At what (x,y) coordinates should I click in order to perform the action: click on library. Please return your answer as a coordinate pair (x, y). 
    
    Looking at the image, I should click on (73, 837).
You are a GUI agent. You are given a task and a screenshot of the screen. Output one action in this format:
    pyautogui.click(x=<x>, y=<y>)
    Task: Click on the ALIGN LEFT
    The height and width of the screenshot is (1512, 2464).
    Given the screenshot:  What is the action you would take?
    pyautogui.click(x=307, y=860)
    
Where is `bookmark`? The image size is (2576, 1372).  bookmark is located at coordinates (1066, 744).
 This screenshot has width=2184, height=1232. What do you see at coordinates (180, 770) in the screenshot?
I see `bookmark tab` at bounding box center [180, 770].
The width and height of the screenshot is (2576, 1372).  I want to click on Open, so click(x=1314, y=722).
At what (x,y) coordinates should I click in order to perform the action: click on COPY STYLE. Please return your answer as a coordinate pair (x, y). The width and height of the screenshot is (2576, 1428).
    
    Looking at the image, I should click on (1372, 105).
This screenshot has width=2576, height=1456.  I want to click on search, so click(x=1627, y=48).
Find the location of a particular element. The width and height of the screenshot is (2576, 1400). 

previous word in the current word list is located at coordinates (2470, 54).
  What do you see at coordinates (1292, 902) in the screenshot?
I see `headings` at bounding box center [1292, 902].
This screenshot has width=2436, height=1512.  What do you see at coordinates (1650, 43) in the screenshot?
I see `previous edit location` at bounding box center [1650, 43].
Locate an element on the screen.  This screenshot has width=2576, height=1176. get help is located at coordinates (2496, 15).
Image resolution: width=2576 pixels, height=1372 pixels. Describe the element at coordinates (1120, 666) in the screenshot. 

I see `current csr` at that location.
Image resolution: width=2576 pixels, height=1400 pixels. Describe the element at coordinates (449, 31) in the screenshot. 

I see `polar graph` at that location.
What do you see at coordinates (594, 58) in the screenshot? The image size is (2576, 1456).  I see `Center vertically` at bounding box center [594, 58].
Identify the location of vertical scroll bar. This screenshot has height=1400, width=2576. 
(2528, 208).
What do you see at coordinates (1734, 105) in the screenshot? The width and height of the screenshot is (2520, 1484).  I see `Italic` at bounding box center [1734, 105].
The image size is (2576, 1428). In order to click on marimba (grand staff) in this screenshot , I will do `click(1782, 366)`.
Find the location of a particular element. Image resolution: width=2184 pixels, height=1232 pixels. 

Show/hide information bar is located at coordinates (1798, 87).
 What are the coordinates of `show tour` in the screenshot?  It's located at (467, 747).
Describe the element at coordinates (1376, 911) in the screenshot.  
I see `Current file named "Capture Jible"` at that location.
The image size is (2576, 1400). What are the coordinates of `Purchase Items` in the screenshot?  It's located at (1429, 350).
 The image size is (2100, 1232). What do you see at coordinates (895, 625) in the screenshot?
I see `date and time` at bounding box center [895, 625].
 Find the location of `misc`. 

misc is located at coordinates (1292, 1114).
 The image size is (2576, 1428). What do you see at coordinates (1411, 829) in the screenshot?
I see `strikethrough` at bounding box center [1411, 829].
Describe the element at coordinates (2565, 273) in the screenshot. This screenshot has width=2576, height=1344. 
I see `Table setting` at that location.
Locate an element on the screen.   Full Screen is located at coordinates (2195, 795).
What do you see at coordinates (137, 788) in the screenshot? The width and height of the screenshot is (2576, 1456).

━━━━━━━━━━━━━━━━

WORK TO DO - Please extract, word for word, the lines from the very first one through the line containing "Looking at the image, I should click on (73, 837).", both ends included.

FINISHED EXERCISE -
At what (x,y) coordinates should I click in order to perform the action: click on library. Please return your answer as a coordinate pair (x, y). 
    
    Looking at the image, I should click on (73, 837).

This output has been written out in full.